CONTEXT OF IMMIGRATION
In 2012, President Barack Obama published an executive branch memorandum which authorized persons, specifically children, who were brought into the United States through no fault of their own. The memorandum titled “Exercising Prosecutorial Discretion with Respect to Individuals Who Came to the United States as Children” was issued within the U.S. Department of Homeland Security led by Secretary Janet Napolitano. This memorandum provided a new label to these men and women as DACA Recipients who arrived in this country under the age of sixteen, who have lived in the country for five years without break, and not above the age of thirty years old. Two years later, President Obama chose to expand his memorandum to include any persons who did not access the legal means for immigration. During this same presidential administration of issuing the memorandum and expansion of DACA, the United States Immigration and Customs Enforcement (USICE) reported 409,849 persons were deported during FY 2012, 368,644 persons deported in FY2013, and 577,295 persons deported in FY2014. The USICE department was clear in each instance deportation was related to crimes committed by these persons.
In 2015, Donald J. Trump a Presidential candidate for the United States announced, “I would build a great wall, and nobody builds walls better than me. I’ll build a great, great wall on our southern border, and I’ll have Mexico pay for that wall. Mark my words.” As we all know, Donald Trump became President in November 2016 by winning the electoral vote over Democratic Presidential Candidate Hillary R. Clinton. Since his presidency, President Trump has offered much commentary in the form of tweets and interviews concerning immigration. A fair summary of his comments is his focus on what he identifies as the murders, drug dealers, and sex traffickers coming across the border.
Our current context and perspective on immigration and those persons who have specifically arrived here through means other than the Congressionally mandated process falls in to one of two descriptions, illegal or undocumented. If one possesses a strict understanding of immigration as a violation of federal law a description of these persons leads with the designation of “illegal” immigrant. Whereas, those persons who are strictly focused on the human needs and situations of these persons use the descriptor of “undocumented” immigrants. Where a person starts offers an insight on what policies he or she favors.
Finally, to conclude the context in which we exist regarding immigration and how it relates to the state of Arkansas, let's turn briefly to sanctuary cities. A sanctuary city refers to any municipality which limits through ordinance, resolutions, proclamation, or policy its cooperation with federal authorities charged with immigration enforcement. The Center for Immigration Studies, which is nonpartisan, reports the following cities, counties, and states which possess this identification: states (8), counties (143), and cities (34). The Federation for American Immigration Reform (FAIR) in 2018 reported a more extensive number of sanctuary jurisdictions at 564. FAIR reported sanctuaries grew from 11 during the presidency of George W. Bush in 2000 to 40 sanctuaries during the presidency of Barack Obama to 338 sanctuaries in 2016 and 564 sanctuaries in 2018 during the current presidency of Donald Trump. This is an increase of 5,000% over an eighteen year period.

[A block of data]
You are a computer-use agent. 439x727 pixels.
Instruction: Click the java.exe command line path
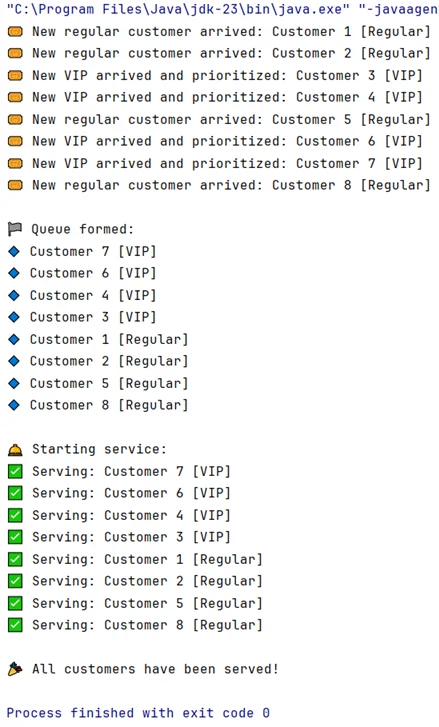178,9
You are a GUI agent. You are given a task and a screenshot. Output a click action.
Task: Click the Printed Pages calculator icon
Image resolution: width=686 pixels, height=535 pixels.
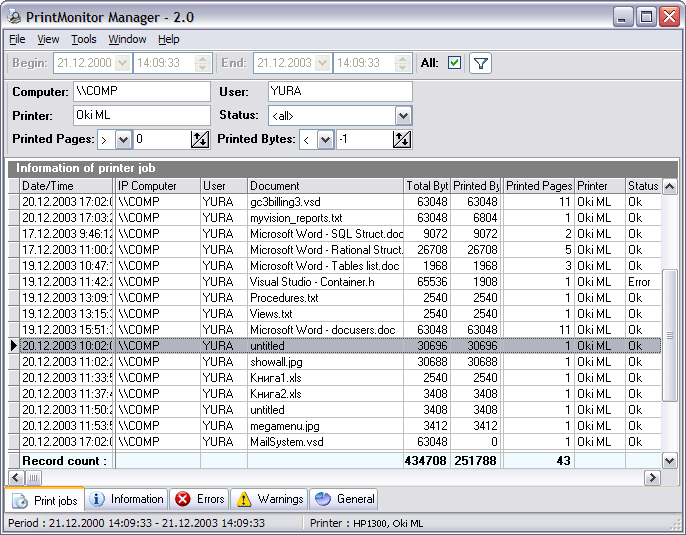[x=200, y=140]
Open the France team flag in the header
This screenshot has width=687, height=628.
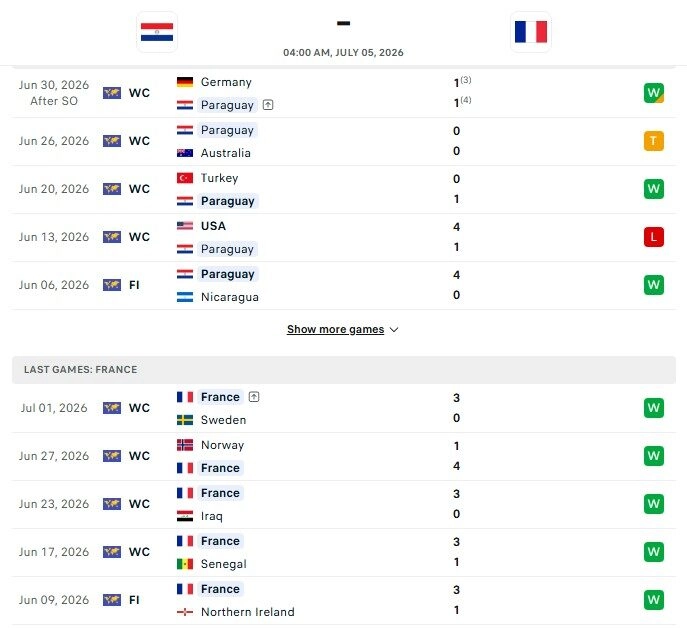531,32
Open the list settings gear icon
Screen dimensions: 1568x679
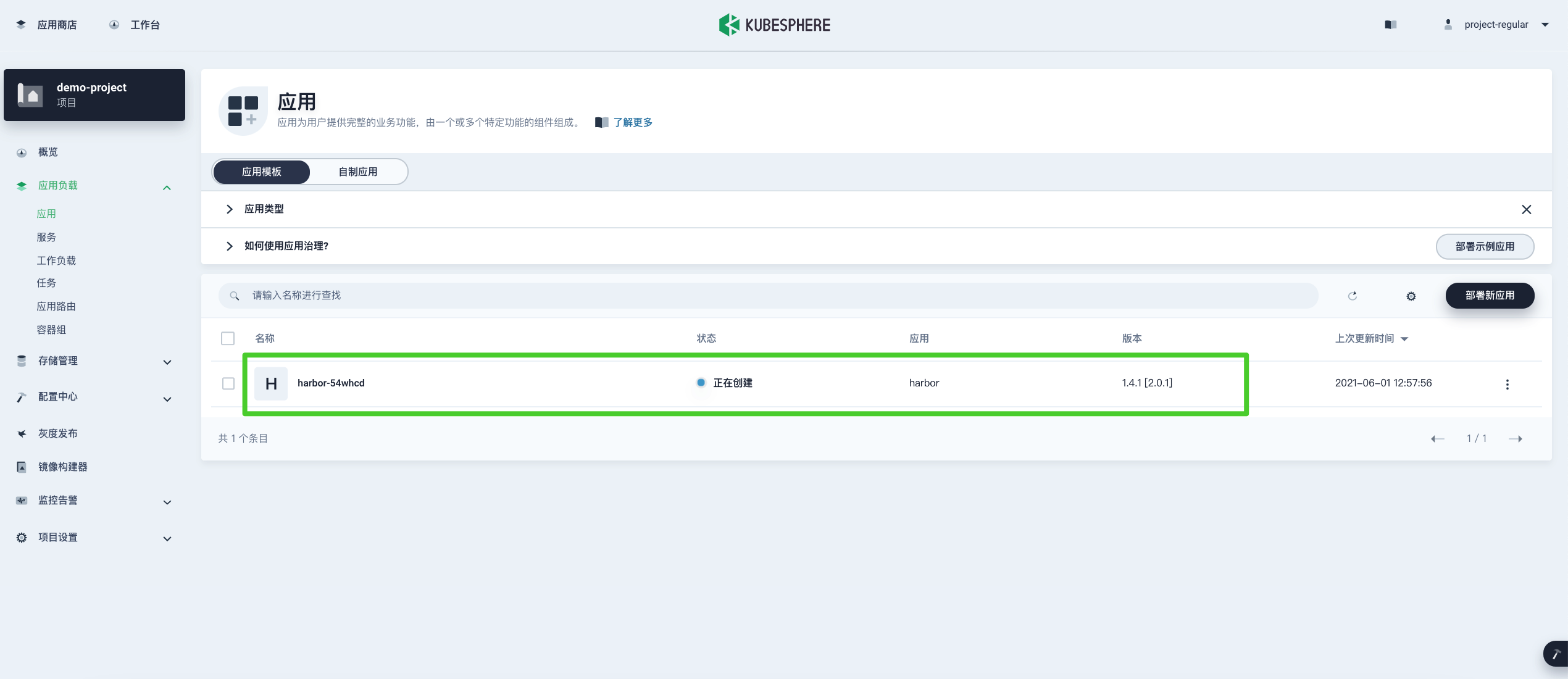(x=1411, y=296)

▶ **Complete the following**
[1] Return, word for word, the portion of the immigration passage that begins at the words "Our current context" and stops after the words "or she favors.".
[2] Name every person mentioned by name in the immigration passage.

▶ **Final results**
[1]
Our current context and perspective on immigration and those persons who have specifically arrived here through means other than the Congressionally mandated process falls in to one of two descriptions, illegal or undocumented. If one possesses a strict understanding of immigration as a violation of federal law a description of these persons leads with the designation of “illegal” immigrant. Whereas, those persons who are strictly focused on the human needs and situations of these persons use the descriptor of “undocumented” immigrants. Where a person starts offers an insight on what policies he or she favors.

[2]
Barack Obama
Janet Napolitano
Donald J. Trump
Hillary R. Clinton
George W. Bush